» ESTRATTO DEL DOCUMENTO
Cortometraggi e Documentari



Lettere di condannati a morte della Resistenza italiana
Italia, 1953, 35mm, 12', B/N


Regista
Fausto Fornari

Soggetto
Piero Malvezzi, Giovanni Pirelli, Fausto Fornari

Sceneggiatura
Piero Malvezzi, Giovanni Pirelli, Fausto Fornari

Fotografia
Oberdan Troiani

Musica originale
Mario Zafred

Montaggio
Rinaldo Ricci

Aiuto regia
Gianni Corbi

Produzione
Fausto Fornari

Note
Supervisione: Cesare Zavattini.
                                  
Le difficoltà realizzative non furono poche: gli autori del libro pretesero, come una sorta di garanzia “qualitiva”, l’accreditamento tra i titoli del nome di Cesare Zavattini, per quanto l’intero onere economico ricadesse su Fornari stesso. Secondo le dichiarazioni del regista, Zavattini non intervenne né nell’ideazione, né nella realizzazione dell’opera, ma si limitò a darne l’approvazione finale a riprese e montaggio ultimati. Ovviamente le dichiarazioni di Zavattini si discostano da quelle di Fornari come si può leggere nella lettera pubblicata su “Patria Indipendente” del 20 luglio 1952 .

» ESTRATTI DI DATI
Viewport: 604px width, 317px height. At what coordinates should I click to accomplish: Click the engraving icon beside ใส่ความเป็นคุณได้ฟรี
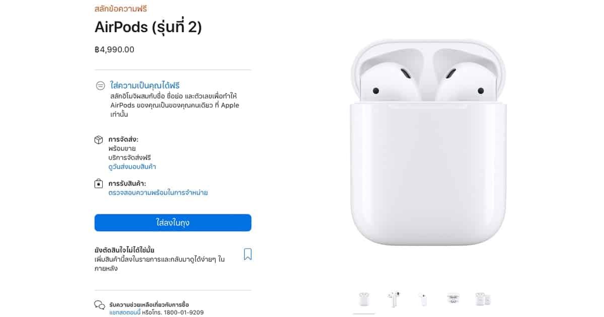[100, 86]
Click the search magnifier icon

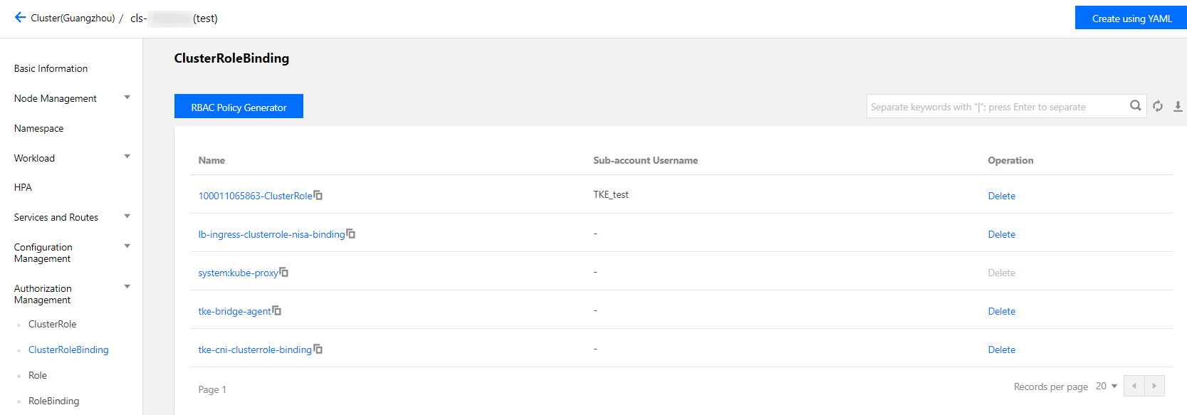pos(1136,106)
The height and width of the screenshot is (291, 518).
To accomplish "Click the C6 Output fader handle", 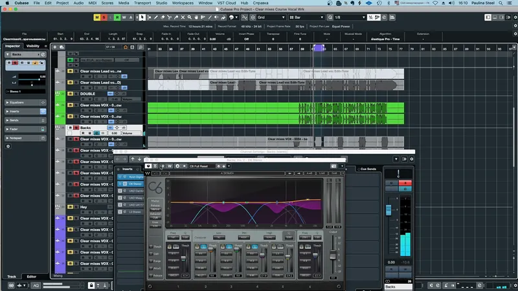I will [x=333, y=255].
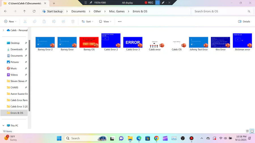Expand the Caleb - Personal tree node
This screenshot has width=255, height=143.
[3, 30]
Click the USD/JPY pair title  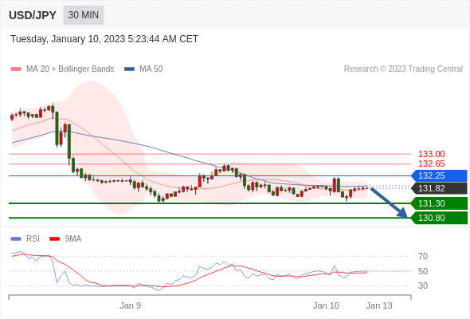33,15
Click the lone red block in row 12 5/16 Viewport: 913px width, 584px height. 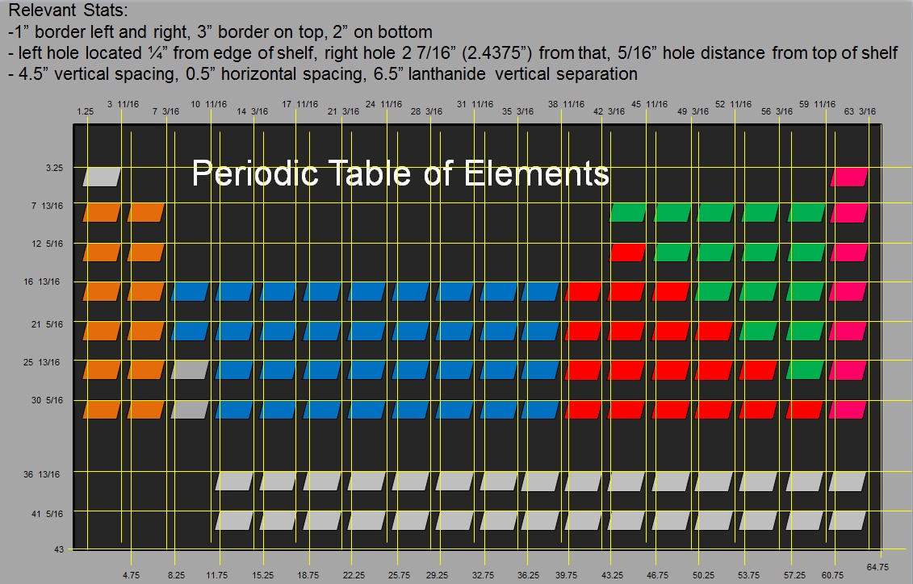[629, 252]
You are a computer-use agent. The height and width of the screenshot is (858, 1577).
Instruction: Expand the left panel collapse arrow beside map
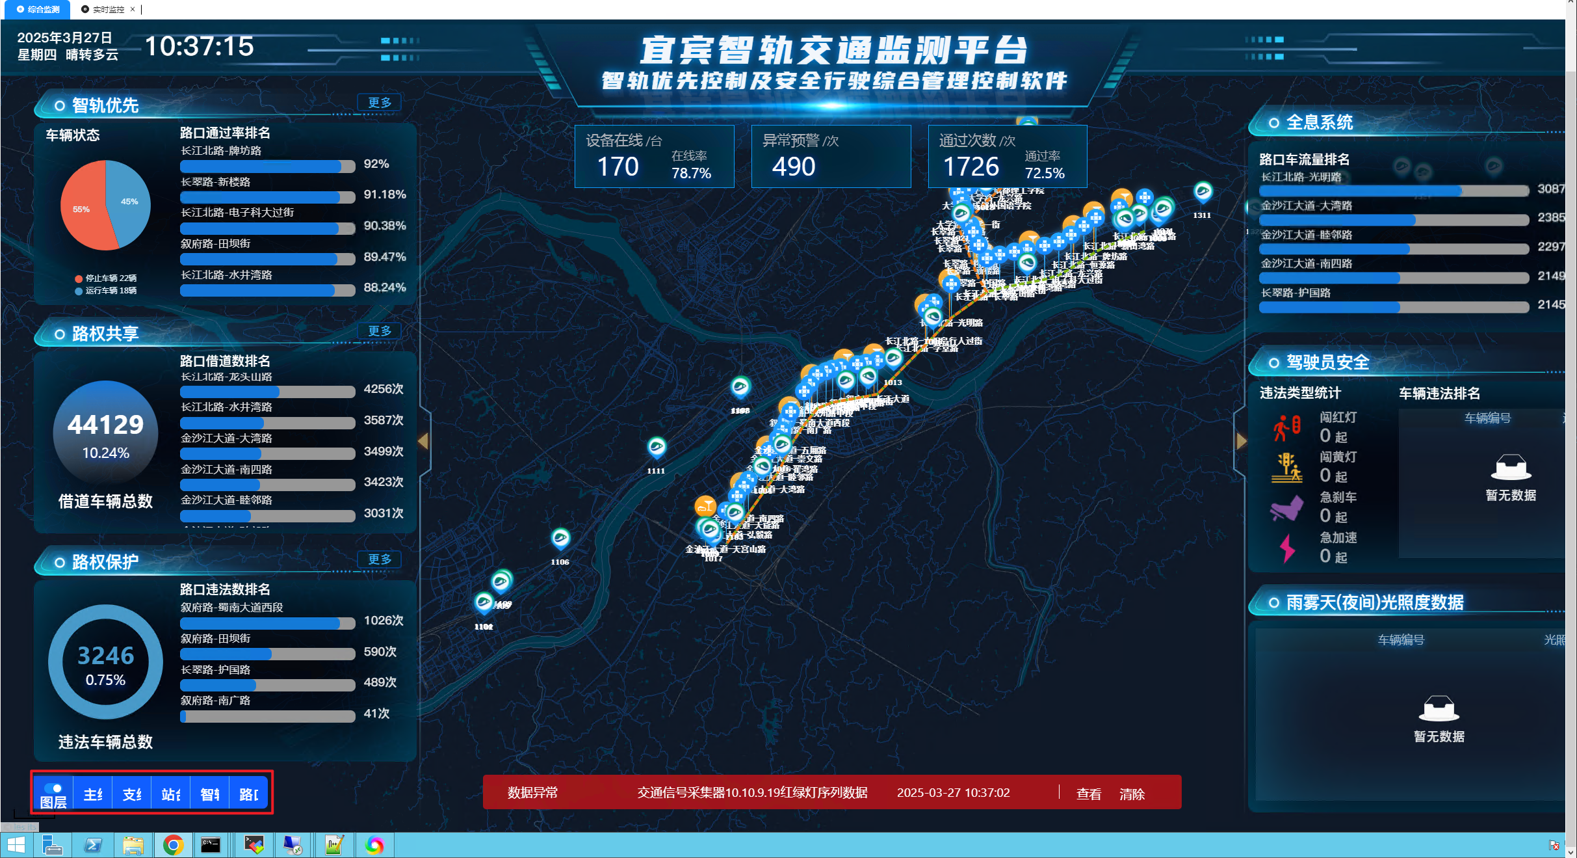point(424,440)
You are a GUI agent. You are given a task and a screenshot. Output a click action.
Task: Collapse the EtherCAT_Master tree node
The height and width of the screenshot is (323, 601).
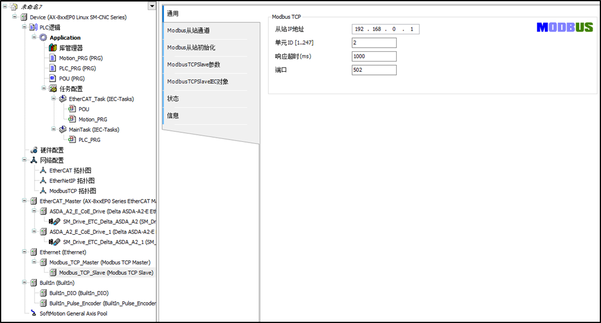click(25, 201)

» OBIETTIVO DELL'ESERCIZIO
Stampa senza modifiche il passo della scheda del cortometraggio che inizia con "Le difficoltà realizzative" e prosegue fino a "luglio 1952 .".

» RISULTATO DEL COMPITO
Le difficoltà realizzative non furono poche: gli autori del libro pretesero, come una sorta di garanzia “qualitiva”, l’accreditamento tra i titoli del nome di Cesare Zavattini, per quanto l’intero onere economico ricadesse su Fornari stesso. Secondo le dichiarazioni del regista, Zavattini non intervenne né nell’ideazione, né nella realizzazione dell’opera, ma si limitò a darne l’approvazione finale a riprese e montaggio ultimati. Ovviamente le dichiarazioni di Zavattini si discostano da quelle di Fornari come si può leggere nella lettera pubblicata su “Patria Indipendente” del 20 luglio 1952 .